2023年7月23日の礼拝宣教から

「御子が現れるとき」 ヨハネの手紙一2章28節~3章3節

津村春英牧師

 かつては夏休みになると、都会の子どもたちは、田舎の祖父母の家に預けられる習慣がありました。孫に会う、おばあちゃん、おじいちゃんに会う、などの楽しみがありました。

 初期のキリスト者は、主にお会いしたい、「主よ、きたりませ」(マラナ・タ)という言葉をお互いに交わし合い、再臨の希望を持って信仰の道を歩みました(コリント一16:22)。彼らは、厳しい現実に直面しながらも、再臨への期待と憧れに生きていました。現代の私たちはどうでしょうか。現世のことのみに執着し、再臨待望が希薄になっていませんか。

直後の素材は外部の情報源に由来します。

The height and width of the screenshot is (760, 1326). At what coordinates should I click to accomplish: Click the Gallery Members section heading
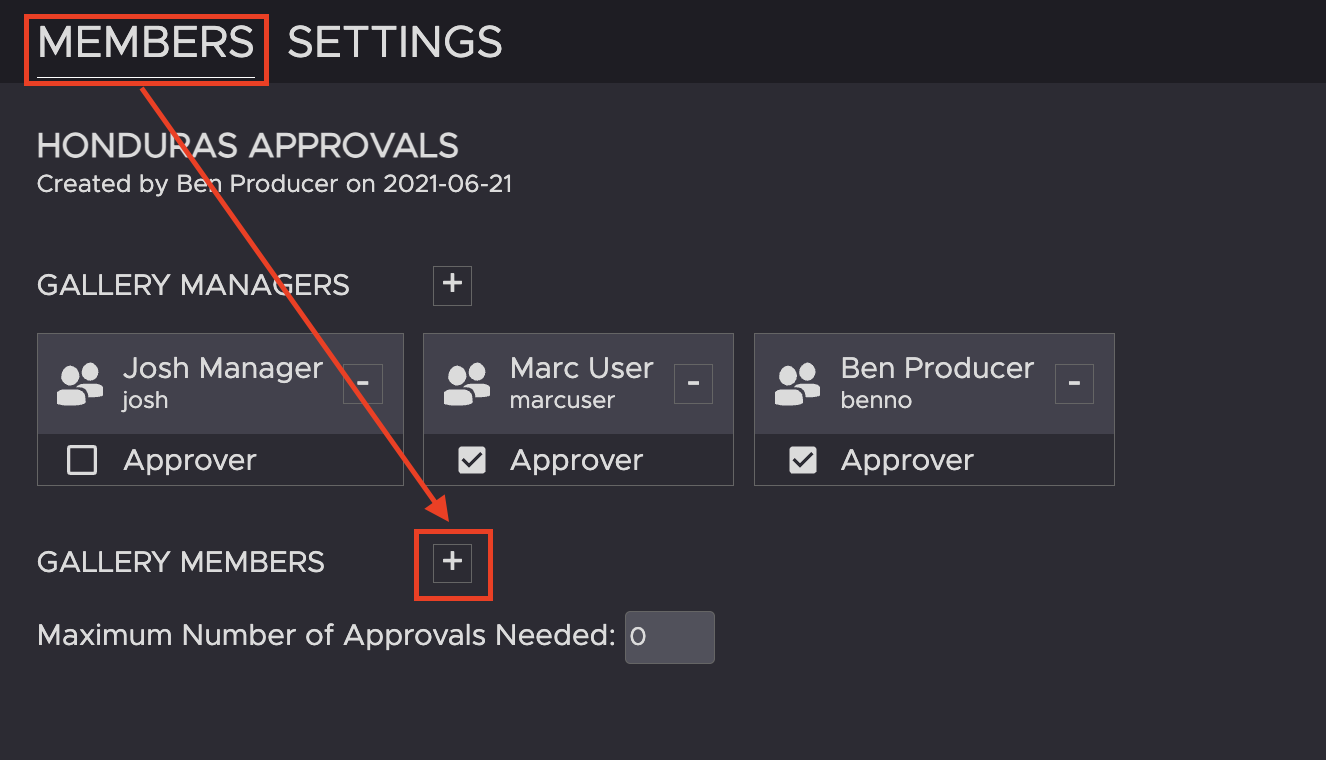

 ヨハネの手紙一の著者はこのことを「御子の現れのとき」と表現しました。「御子が現れるとき、御子に似た者になるということを知っています。」(3:2)とあります。御子イエス・キリストの現れを待ち望むことは、決して、現実逃避ではありません。生きていく力です。天に思いをはせる時、私たちの信仰は拡がって行きます。私たちは洗礼を受けて、信仰の旅をスタートします。スタートがあればゴールもあるはずです。そのゴールを内村鑑三は、「信仰が完成される日」とし、その途上は罪の身をもって罪の世にあると書いています(『一日一生』角川文庫、pp.19-20)。日々、主の前に悔い改め、主の恵みを待ち望みたい。